世界各地での大規模なダンジョン出現からはや1週間。

今回は2回目ということもあり、最初のころよりは混乱は少なかった。

それでも、その場所に何があっても関係ないと言わんばかりに様々なところに出てきたから、所在の確認と建物に被害がないかの確認は大変そうだが。


俺の方はいたって何もない。普通と変わらない。

まだ新しく出てきたダンジョンは探索の許可が来ないから入れない。俺が入るのが一番手っ取り早いんだけど、万が一があるといけないとのことらしい。

俺がダメな場合って、現時点では誰も入れないダンジョンってことになるから俺以外が行く意味ないと思ったけど。


だが、そんな時間ともおさらば。ついに俺が入ることになったのだ。



「んで?少しくらいわかったことあるんやろ?」


「まぁな。とは言っても、入口からそこまで離れてないみたいだけど」



うちの倉庫にあるダンジョンは、最初に出てきたダンジョンのままだ。

だから、一番近い場所は所沢の物になる。なると思ってたんだけどなぁ・・・



「何故倉庫を増設したらそこに増えるんだ」


「呪いやな」


「うー」


「嫌な呪いだ」



そう、うちの家の倉庫にダンジョンが生えてきちゃったから、入る量が減った。そこで新しく倉庫を!ってなるのは普通だろう。
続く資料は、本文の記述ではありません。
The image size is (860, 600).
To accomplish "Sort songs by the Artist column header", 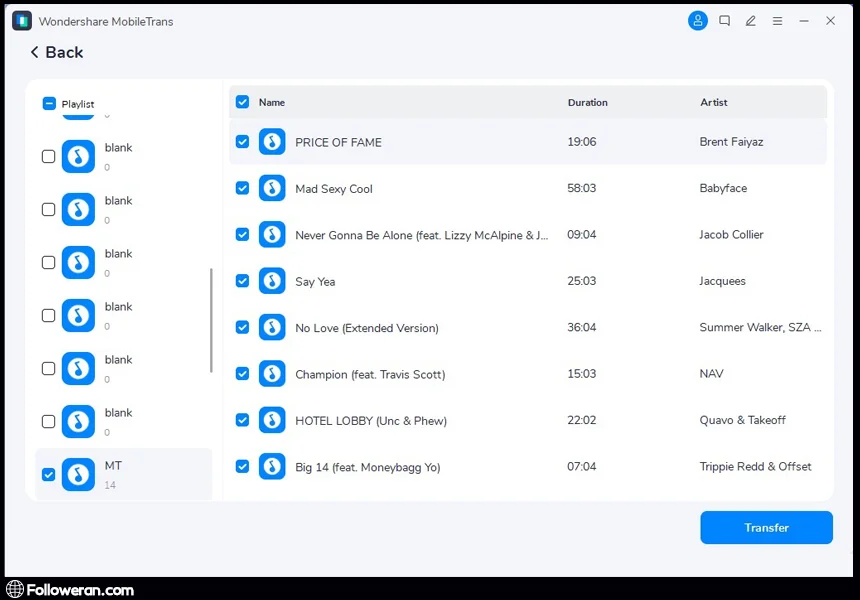I will pos(713,102).
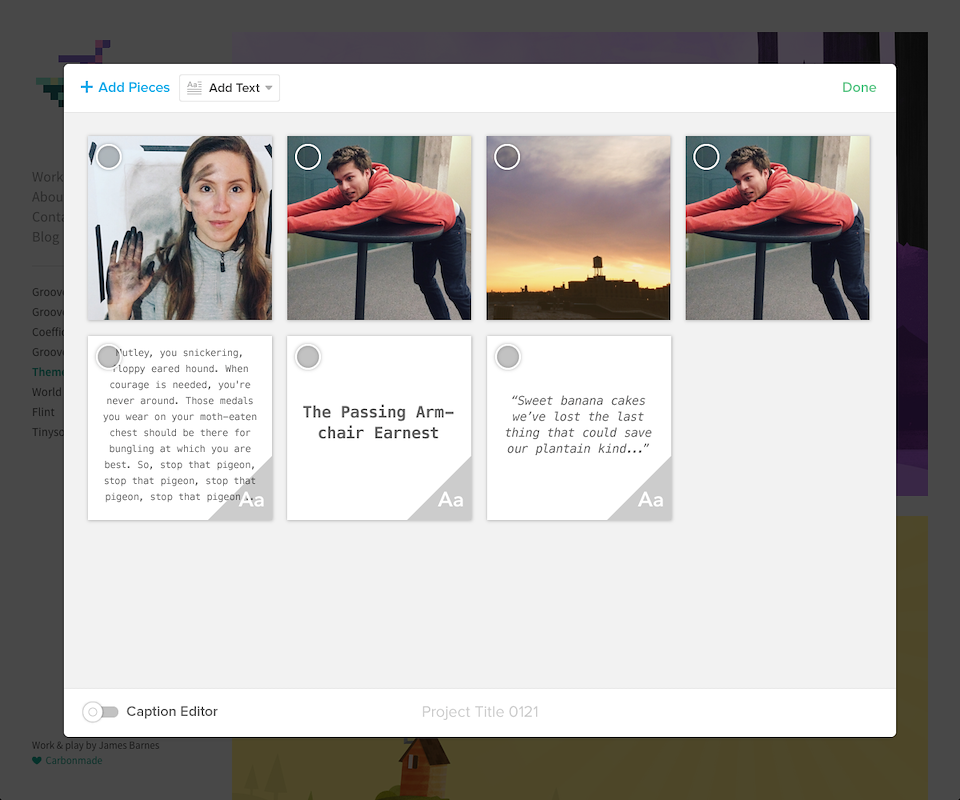Select the circle on the banana cakes quote

pos(508,357)
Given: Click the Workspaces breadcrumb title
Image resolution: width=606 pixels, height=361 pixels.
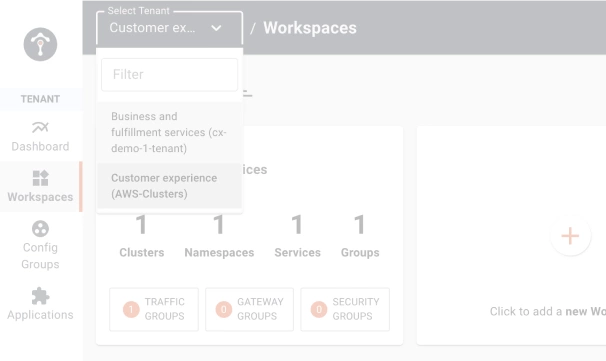Looking at the screenshot, I should pyautogui.click(x=310, y=28).
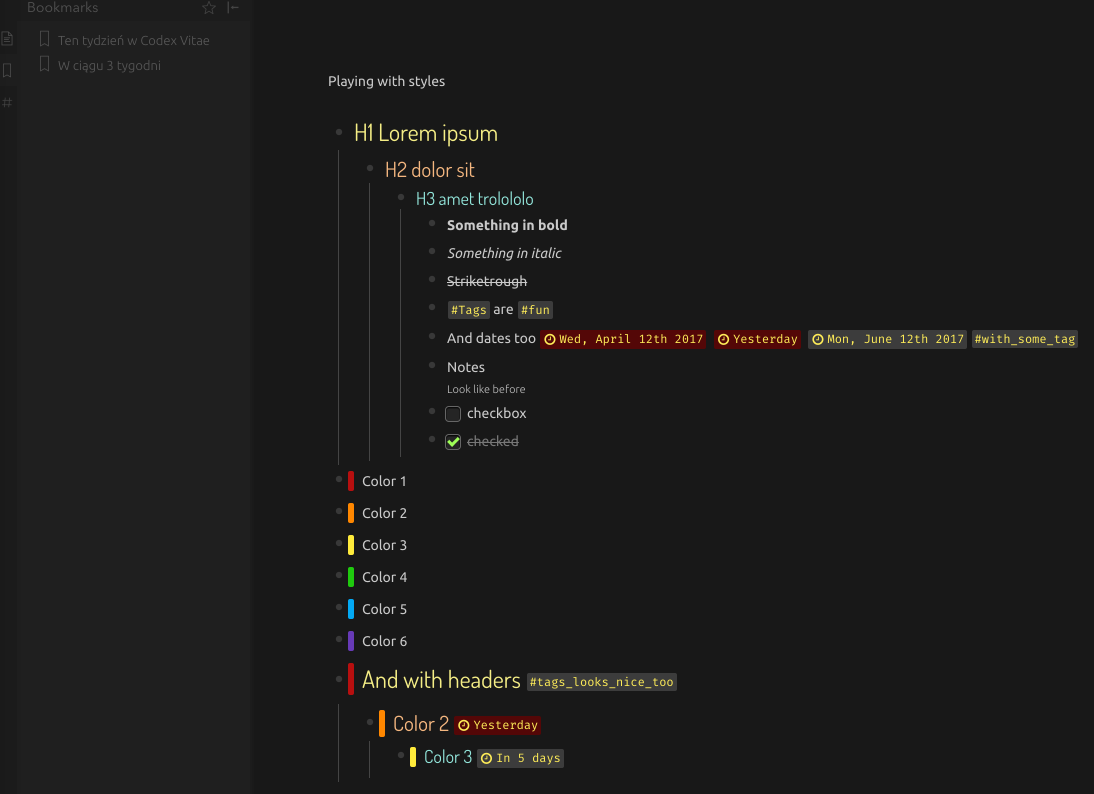Click bookmark icon beside W ciągu 3 tygodni

point(44,65)
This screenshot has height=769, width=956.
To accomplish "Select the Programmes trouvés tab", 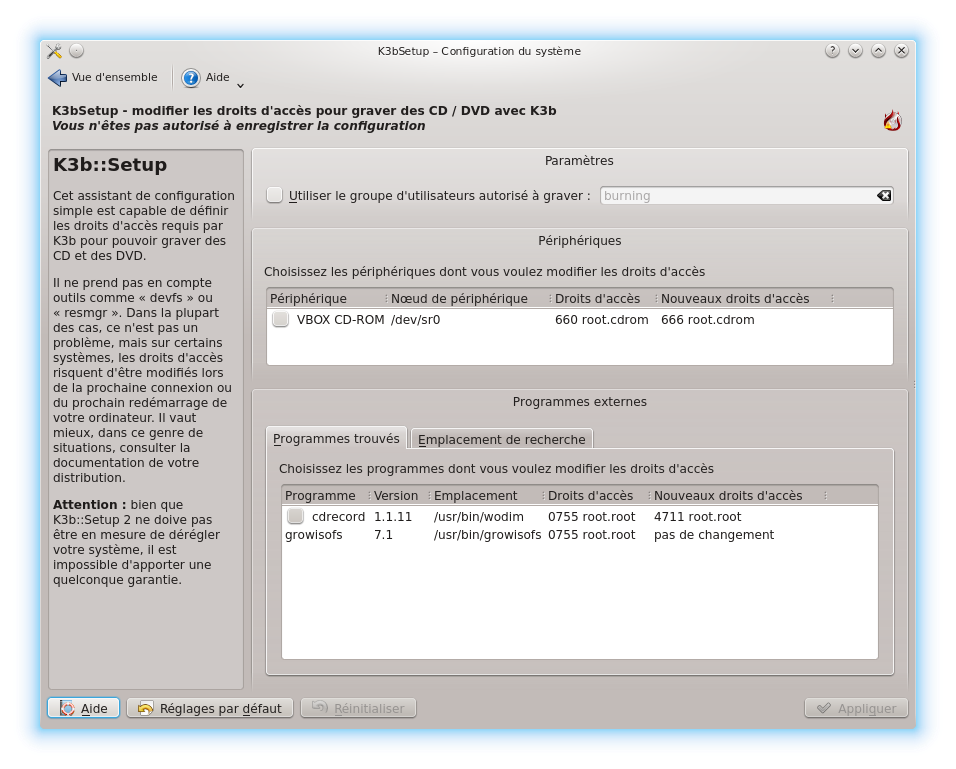I will 336,439.
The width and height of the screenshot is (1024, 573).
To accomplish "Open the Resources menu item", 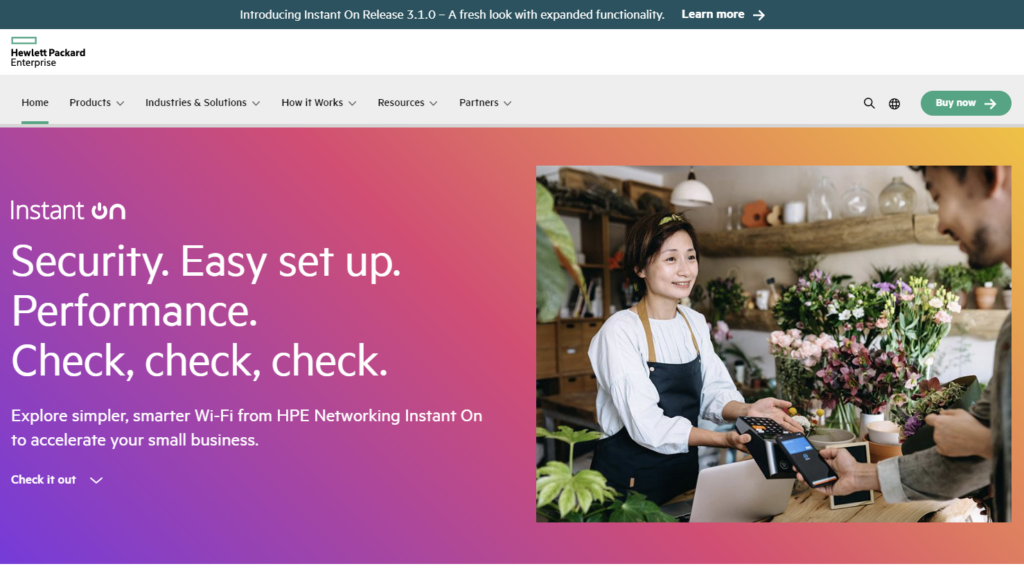I will tap(400, 102).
結構前から準備してて、7月に入って増えたから荷物も動かした。

なのにその中に新しくダンジョンが生えてくるという。


実はダンジョンが出てきた次の日くらいに人型が来て


「増やした」


って言われたのだ。

多分これ


「(近くに)増やした」


ていう報告だったのでは・・・



「それはええから、はよ情報」(バンバン


「うーうー!」(バンバン


「わかったわ!」



テーブル叩くな。


では、新しいダンジョンの情報をわかっているだけ。

まず、中は草原になっているそうだ。見た限りは草原のみ。特に木とかも生えてない。



「洞窟型やないんやな」


「うー?」


「モンスターに関しても違うぞ」



スライムはいるみたいだけど、全くこちらに攻撃してこないらしい。

試しにダンジョンに入った時にごみを投げてみたらそれに向かって駆け出して食べ始めたそうだ。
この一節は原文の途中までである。